US civil rights law prohibits employers from discriminating on the basis of characteristics such as race and gender. Prohibited discrimination can take the form of disparate treatment or disparate impact. Disparate treatment is easy to spot: it is simply treating members of different groups differently. For example, an employer who refuses to hire women would be liable under disparate treatment. Disparate impact is typically more difficult to see. It arises when a test or procedure the employer uses has the effect of discriminating against members of one group versus another. An employer who gives applicants a speech test that is scored by software that picks up lower pitches better than higher pitches might be liable under disparate impact, as women would likely perform worse on the test. (Employers are allowed to discriminate, though, if they can show that the characteristic they are using to select employees is a requirement to do the job.)
I think the concepts of disparate treatment and disparate impact are useful for talking about how the Church discriminates. In using these terms, I’m not suggesting that members are like employees; I’m just borrowing the terms to have an easy way to refer to different types of discrimination.
In the recent Face to Face broadcast for young single adults, Elder Holland was asked about gay people who don’t feel like they fit in in the Church. Here is part of his response. (The question begins at about 1:13 in the broadcast recording.)
Now, when that attraction exists, what we ask for those inclined to a homosexual feeling is exactly what we ask for those with heterosexual feelings (I’m talking to a young single adult group), and that is: be faithful. Be clean. Be chaste. . . . We’re just talking about a single standard of devotion to the Lord and keeping the commandments.
This is an argument about gay people that has been used a lot. The rules are the same for everybody. The law of chastity requires everyone to abstain from sex outside of marriage. Anybody is free to marry a person of the opposite sex.
In terms of types of discrimination, it appears that Elder Holland is trying to avoid bringing up disparate impact. He doesn’t want to acknowledge the reality that even if there is a single rule everyone has to follow, the effect of this rule varies dramatically depending on a person’s sexual orientation. To state the obvious, dating people and ultimately marrying a person of the opposite sex is likely something straight people look forward to and enjoy, but for gay people it will be stressful and difficult to say the least.
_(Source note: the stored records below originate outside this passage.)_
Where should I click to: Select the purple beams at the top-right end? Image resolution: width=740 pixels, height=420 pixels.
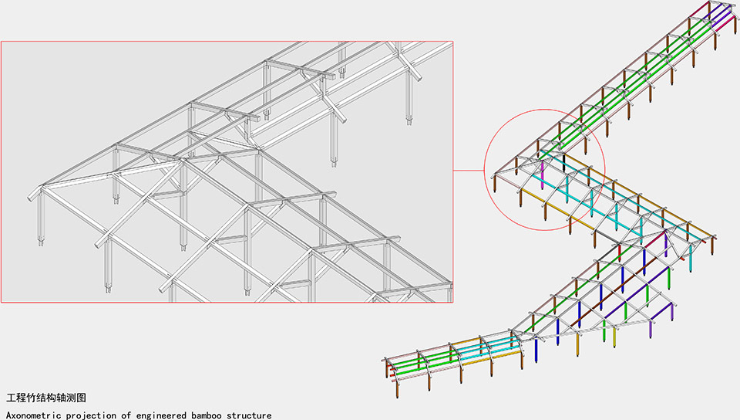(722, 15)
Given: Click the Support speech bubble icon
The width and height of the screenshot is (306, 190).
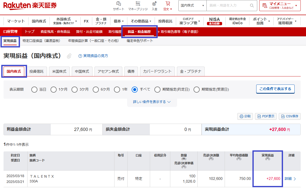Looking at the screenshot, I should [119, 4].
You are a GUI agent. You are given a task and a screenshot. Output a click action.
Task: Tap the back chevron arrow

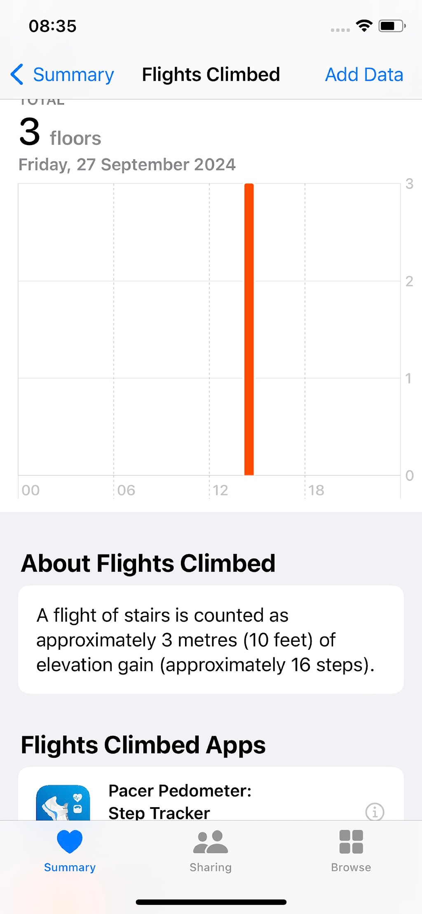(17, 75)
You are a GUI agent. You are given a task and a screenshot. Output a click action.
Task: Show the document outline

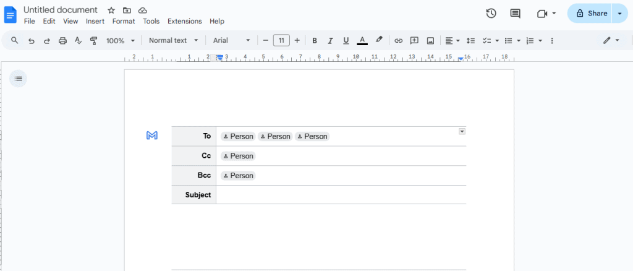click(19, 79)
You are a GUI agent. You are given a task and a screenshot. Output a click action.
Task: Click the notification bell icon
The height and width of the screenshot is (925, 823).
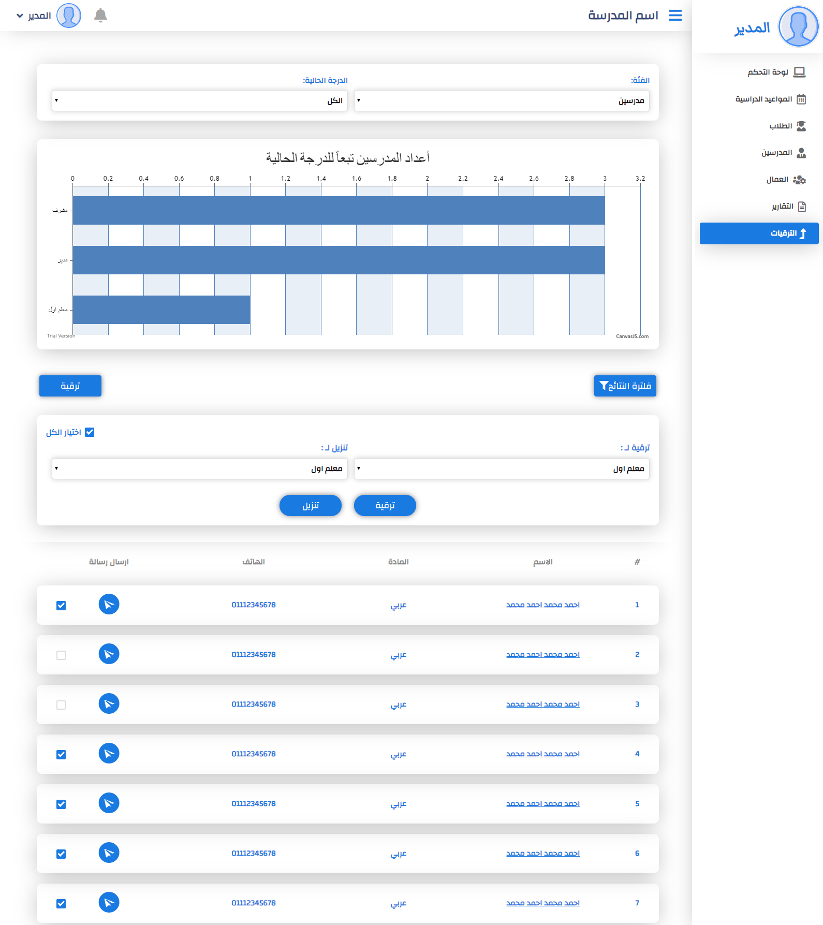tap(100, 16)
I think it makes even more sense to argue that there isn’t a single standard, because it allows and encourages straight people to enter romantic relationships with people they’re attracted to, but it discourages and forbids gay people from doing so. Even if we set that argument aside, though, and accept Elder Holland’s claim that it’s a single standard, it’s still clear that the single standard has disparate impact on gay versus straight people. He doesn’t want to acknowledge this, though. Instead he wants to go back and talk about (non-)disparate treatment. Celibate single gay people can do the same things in the Church that celibate single straight people can. So there’s no discrimination. Everyone is treated the same.
It makes sense why Elder Holland would do this. Discrimination is generally seen as less acceptable than it used to be. People and organizations that openly discriminate are looked down on. So I can see why Elder Holland to want to frame the issue in terms of disparate treatment, where he can argue that there is no discrimination, and avoid getting into disparate impact, where there obviously is discrimination.
Church leaders’ concern with not being seen as discriminatory can also be seen in cases where the Church does practice disparate treatment. For example, take the female priesthood ban: men and boys are ordained, but women and girls are not. In spite of this obvious difference, there are statements like this one in the Mormon Newsroom FAQ that fall all over themselves trying to show how the discrimination isn’t really discrimination:
From the beginning of The Church of Jesus Christ of Latter-day Saints women have played an integral role in the work of the Church. While worthy men hold the priesthood, worthy women serve as leaders, counselors, missionaries, teachers, and in many other responsibilities— they routinely preach from the pulpit and lead congregational prayers in worship services. They serve both in the Church and in their local communities and contribute to the world as leaders in a variety of professions. Their vital and unique contribution to raising children is considered an important responsibility and a special privilege of equal importance to priesthood responsibilities.
It’s clear that even in a situation where the Church is obviously practicing disparate treatment, it doesn’t want to be seen as discriminating. (Incidentally, I think part of the brilliance of Ordain Women’s Conference actions, where they asked to be admitted to priesthood session, was understanding and exploiting this disconnect.)
I would rather that the Church not discriminate by disparate treatment or disparate impact. If Church leaders do want to continue with discriminating, though, I think it would be so much better if they acknowledged it rather than trying to downplay or trying to hide it. Women are perfectly able to see themselves and their mothers and sisters and daughters not getting ordained while their fathers, brothers, and sons are. Gay people are perfectly able to see that what’s being asked of them with the law of chastity is worlds apart from what’s being asked of straight people. The rest of us are perfectly able to see this discrimination too. When Church leaders are the only ones who refuse to acknowledge its existence, they look like they’re being intentionally obtuse.